The result was Wellness Wednesdays. These once-a-month lunchtime gatherings make space for residents to decompress, connect, and practice a little self-care. To date, Wellness Wednesdays have included light fitness activities, artistic endeavors and social events. Whatever the activity—planned by different residents each time—the goal is the same: relax, refuel and rejuvenate to address the root causes of burnout.
“Wellness Wednesdays have become a great way for our PM&R residents to take a mental break from the work of residency,” Dr.

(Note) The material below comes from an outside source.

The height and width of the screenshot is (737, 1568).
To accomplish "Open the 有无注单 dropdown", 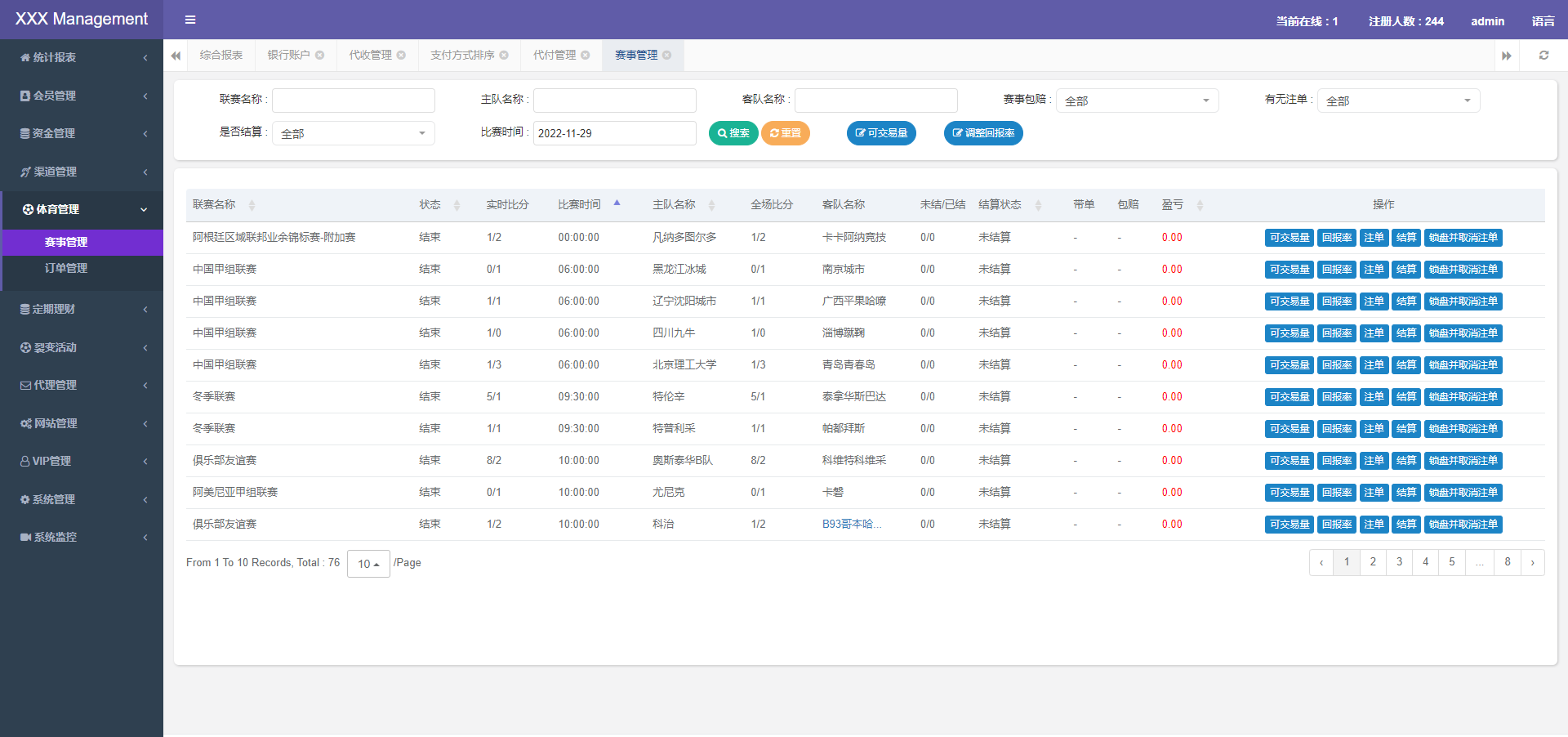I will tap(1398, 100).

Rainey says. “They’ve also become a space for residents to get to know one another more on a personal level, which is important as our social connections play a critical part in our mental wellness.”
Dr. Rainey says she’s heard from many residents, and they’ve come to really appreciate this time, which in turn helps lessen the stress and burnout.

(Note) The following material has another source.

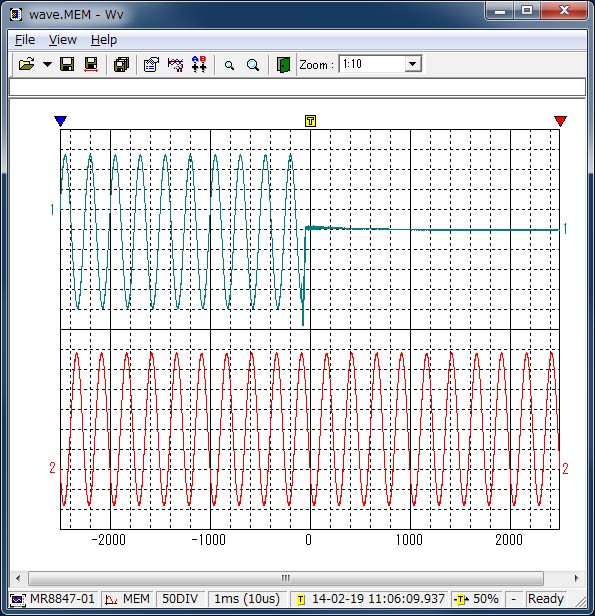Open the Help menu

click(x=104, y=40)
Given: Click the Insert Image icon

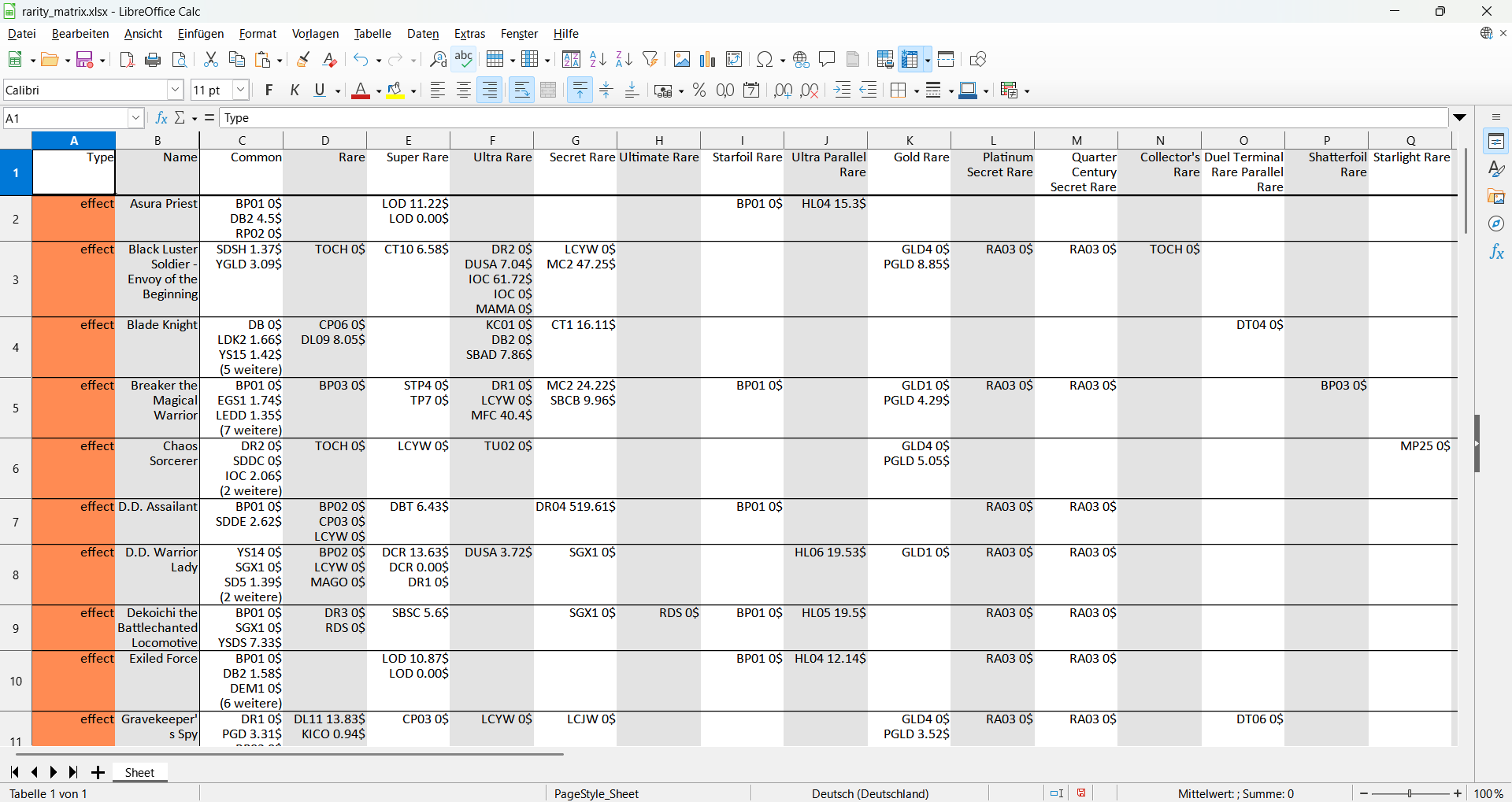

“Wellness Wednesdays was implemented to help residents take a break from the day-to-day stressors of work and bond with their fellow residents in new fun ways that hopefully improves social connection and wellbeing,” says Claire Cooper, a MetroHealth resident. “Sometimes you have to persuade the residents to come down, but usually after the hour you will hear residents genuinely say, ‘I feel well!’ It has been full of games, healthy snacks, yoga, meditation and various seasonal activities. It is also an adaptable time that can shift and change with the classes.”
In an investigation on trends in clinician burnout, Mark Linzer, MD, evaluated key indicators of a healthy workplace by surveying 20,627 U.S. clinicians (including residents). Feeling valued was one of the key indicators that could help lessen burnout. The findings were published in the JAMA Health Forum (Nov. 2022).
Dr. Linzer reported that feeling valued was a big mitigator, with burnout rates 30% lower if present. Teamwork also contributed to reducing burnout. In addition to helping our current residents develop healthy habits of self-care and wellness, PM&R leadership hopes initiatives like Wellness Wednesdays will demonstrate to prospective candidates the value MetroHealth places on well-being.